EXTRACT PROVIDED =>
● ● ● ● ●

Protecting AI Models with Dummy Neurons
New strategies for safeguarding deep neural networks against unauthorized use.
― 5 min read
Table of Contents
In recent years, artificial intelligence (AI) has become a key player in various industries. Companies are increasingly using deep neural networks (DNNs) to build complex models for tasks like image recognition and language processing. However, as these models gain importance, the need for protecting their ownership also rises. One way to protect these models is through Watermarking, which involves embedding a unique identifier within the model itself. This allows the original maker to prove ownership if their model is used without permission.
Understanding Watermarking in DNNs
Watermarking refers to the practice of embedding a message within a model. This message acts like a watermark and can help track any unauthorized use of the model. Essentially, if someone tries to use the model inappropriately, the original creator can extract the watermark and prove that they are the rightful owner.

● ● ● ● ●

EXTRACTED MATERIAL =>
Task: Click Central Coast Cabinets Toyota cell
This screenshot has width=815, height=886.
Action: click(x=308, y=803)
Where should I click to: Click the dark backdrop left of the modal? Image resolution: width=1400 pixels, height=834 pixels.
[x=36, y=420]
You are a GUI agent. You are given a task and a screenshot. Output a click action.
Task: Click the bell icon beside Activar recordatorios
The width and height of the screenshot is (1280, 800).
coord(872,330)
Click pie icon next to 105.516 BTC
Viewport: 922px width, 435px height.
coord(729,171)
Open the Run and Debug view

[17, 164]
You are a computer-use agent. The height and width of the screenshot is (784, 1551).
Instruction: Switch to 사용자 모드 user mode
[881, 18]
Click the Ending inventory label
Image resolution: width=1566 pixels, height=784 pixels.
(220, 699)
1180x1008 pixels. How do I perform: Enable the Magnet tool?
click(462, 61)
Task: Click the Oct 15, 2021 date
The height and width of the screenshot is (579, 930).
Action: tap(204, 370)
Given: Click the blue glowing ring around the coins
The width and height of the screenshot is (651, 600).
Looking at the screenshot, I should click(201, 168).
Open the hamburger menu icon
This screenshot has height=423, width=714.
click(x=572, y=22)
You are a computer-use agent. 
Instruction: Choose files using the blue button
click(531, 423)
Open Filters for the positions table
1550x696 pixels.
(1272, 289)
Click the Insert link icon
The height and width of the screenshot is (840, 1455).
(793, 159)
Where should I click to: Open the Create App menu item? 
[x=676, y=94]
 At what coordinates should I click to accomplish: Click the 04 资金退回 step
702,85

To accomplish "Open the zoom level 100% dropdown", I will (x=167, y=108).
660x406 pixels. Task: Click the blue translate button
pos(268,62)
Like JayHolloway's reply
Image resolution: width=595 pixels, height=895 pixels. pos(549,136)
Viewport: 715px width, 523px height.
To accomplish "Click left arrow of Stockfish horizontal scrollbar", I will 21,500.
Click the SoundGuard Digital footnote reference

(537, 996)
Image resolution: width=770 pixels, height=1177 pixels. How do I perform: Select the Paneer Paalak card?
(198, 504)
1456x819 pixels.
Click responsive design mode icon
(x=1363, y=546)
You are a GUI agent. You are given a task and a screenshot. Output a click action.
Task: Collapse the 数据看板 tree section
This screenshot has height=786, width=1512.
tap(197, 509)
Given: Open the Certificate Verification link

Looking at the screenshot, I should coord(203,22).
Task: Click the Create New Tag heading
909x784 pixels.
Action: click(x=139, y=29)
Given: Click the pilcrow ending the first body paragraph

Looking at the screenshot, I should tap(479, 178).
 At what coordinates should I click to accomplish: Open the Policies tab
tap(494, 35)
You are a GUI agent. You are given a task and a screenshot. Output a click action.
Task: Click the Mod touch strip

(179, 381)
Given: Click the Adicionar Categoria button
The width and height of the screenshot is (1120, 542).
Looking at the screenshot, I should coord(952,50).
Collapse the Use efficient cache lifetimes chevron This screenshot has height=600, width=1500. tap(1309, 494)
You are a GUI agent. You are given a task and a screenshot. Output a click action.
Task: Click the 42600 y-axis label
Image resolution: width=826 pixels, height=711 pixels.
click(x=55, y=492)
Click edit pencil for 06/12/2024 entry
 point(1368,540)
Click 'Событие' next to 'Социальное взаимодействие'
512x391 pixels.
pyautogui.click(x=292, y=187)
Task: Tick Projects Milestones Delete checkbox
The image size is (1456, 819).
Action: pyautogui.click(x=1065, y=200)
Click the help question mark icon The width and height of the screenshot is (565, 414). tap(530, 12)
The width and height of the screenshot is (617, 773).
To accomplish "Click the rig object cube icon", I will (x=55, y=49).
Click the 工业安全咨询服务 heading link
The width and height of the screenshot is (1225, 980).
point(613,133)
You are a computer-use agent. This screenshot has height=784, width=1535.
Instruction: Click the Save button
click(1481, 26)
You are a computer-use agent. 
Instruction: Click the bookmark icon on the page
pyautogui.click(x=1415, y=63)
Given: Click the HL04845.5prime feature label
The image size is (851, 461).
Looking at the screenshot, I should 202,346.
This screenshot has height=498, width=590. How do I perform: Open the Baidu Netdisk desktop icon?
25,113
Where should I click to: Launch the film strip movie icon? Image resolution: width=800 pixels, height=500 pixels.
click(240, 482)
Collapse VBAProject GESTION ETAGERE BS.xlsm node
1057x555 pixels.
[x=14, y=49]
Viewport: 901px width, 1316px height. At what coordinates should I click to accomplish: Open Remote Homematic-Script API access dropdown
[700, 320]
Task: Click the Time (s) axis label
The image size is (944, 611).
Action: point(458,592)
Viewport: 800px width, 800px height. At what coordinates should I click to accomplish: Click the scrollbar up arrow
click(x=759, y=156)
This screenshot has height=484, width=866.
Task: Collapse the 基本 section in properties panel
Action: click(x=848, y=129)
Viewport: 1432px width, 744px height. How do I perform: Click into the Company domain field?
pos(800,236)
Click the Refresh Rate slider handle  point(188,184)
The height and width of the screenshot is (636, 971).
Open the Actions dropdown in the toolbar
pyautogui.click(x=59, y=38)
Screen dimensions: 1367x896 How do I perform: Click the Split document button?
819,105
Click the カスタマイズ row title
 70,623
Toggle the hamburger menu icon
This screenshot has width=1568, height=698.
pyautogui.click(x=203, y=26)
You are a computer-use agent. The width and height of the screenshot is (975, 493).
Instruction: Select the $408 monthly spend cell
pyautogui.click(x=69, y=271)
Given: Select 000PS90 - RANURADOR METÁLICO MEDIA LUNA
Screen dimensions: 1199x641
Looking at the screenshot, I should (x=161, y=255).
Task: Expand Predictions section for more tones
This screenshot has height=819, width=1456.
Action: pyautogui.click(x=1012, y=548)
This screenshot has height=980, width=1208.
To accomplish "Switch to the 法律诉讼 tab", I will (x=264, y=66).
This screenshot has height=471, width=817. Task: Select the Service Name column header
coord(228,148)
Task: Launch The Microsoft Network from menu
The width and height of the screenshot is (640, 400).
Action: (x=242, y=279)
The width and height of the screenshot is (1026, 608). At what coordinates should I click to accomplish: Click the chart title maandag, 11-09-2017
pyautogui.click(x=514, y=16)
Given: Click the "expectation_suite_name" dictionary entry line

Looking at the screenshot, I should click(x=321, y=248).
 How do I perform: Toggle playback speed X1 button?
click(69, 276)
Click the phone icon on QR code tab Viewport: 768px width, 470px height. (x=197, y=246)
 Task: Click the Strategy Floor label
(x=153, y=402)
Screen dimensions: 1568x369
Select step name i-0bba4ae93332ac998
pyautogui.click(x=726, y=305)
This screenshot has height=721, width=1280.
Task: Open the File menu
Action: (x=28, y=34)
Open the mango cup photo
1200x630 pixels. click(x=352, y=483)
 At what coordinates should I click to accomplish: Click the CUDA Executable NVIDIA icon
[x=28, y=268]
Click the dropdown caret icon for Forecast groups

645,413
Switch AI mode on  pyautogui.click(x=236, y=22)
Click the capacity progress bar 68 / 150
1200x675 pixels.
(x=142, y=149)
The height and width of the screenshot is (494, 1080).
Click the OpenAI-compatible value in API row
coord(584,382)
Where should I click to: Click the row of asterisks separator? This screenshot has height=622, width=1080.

● ● ● ● ●

DIRECTIVES =>
A: In the watermarking article, what can the original creator prove by extracting the watermark?
B: Reproduce word for word the part of the watermarking article starting at "Understanding Watermarking in" and ending at "the rightful owner.".
C: Condense the paragraph of the watermarking article that opens with "In recent years, artificial intelligence" into a short bulleted list.
Rely only on the watermarking article, not on the data.

CORRECT ANSWERS =>
A: That they are the rightful owner of the model.

B:
Understanding Watermarking in DNNs
Watermarking refers to the practice of embedding a message within a model. This message acts like a watermark and can help track any unauthorized use of the model. Essentially, if someone tries to use the model inappropriately, the original creator can extract the watermark and prove that they are the rightful owner.

C:
- AI has become a key player in various industries.
- Companies increasingly use deep neural networks (DNNs) to build complex models for tasks like image recognition and language processing.
- As these models gain importance, the need to protect their ownership rises.
- Watermarking embeds a unique identifier within a model, letting the original maker prove ownership if the model is used without permission.